Items from a dataset
::::

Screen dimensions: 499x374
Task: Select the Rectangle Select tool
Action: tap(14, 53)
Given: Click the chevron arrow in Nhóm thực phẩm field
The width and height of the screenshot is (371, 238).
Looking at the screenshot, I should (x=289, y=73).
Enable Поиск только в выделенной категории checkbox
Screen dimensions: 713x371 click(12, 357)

::::

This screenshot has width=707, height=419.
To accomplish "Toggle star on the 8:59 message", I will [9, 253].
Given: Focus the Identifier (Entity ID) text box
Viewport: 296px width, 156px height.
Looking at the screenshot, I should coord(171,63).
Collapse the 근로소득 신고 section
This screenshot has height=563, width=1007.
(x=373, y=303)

::::

◆ DIRECTIONS ◆
Whenever the word "Given" shows up in a line of the entries, copy that line.

◆ TASK SOLUTION ◆
Given: Click the chevron arrow in Nhóm thực phẩm field
Given: Focus the Identifier (Entity ID) text box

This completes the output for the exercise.